**Assignment:**
Every record below must be written out exactly. Leave out the pictures.

_ _ _

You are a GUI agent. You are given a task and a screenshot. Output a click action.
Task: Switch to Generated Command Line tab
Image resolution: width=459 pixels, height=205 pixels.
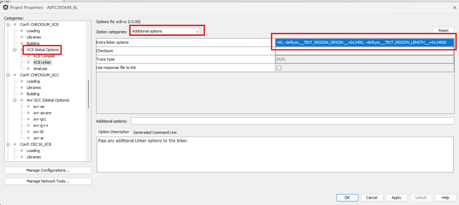point(155,132)
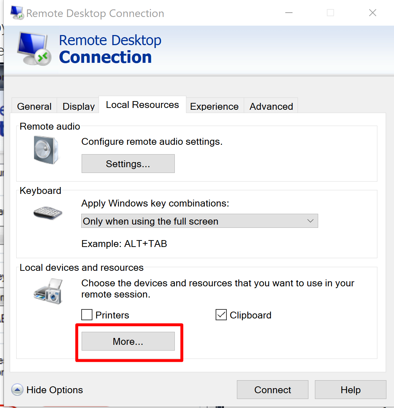The image size is (394, 408).
Task: Click the printer and camera devices icon
Action: tap(48, 291)
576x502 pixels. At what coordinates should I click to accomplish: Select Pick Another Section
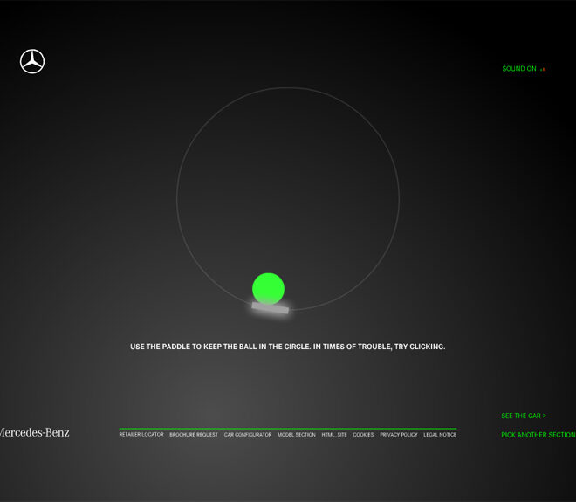[538, 435]
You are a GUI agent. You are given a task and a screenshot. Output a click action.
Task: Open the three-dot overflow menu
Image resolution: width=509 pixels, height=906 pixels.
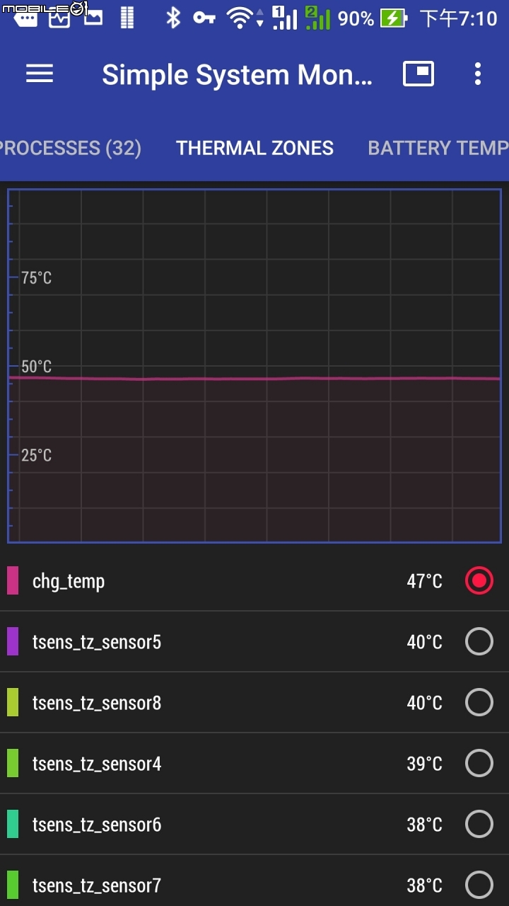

_ _ _

**Written answer:**
You are a GUI agent. You are given a task and a screenshot. Output a click action.
Task: Switch to Generated Command Line tab
Image resolution: width=459 pixels, height=205 pixels.
point(155,132)
The image size is (394, 408).
Task: Click the printer and camera devices icon
Action: tap(48, 291)
576x502 pixels. At what coordinates should I click to accomplish: Select Pick Another Section
[538, 435]
You are a GUI agent. You are given a task and a screenshot. Output a click action.
Task: Open the three-dot overflow menu
Image resolution: width=509 pixels, height=906 pixels.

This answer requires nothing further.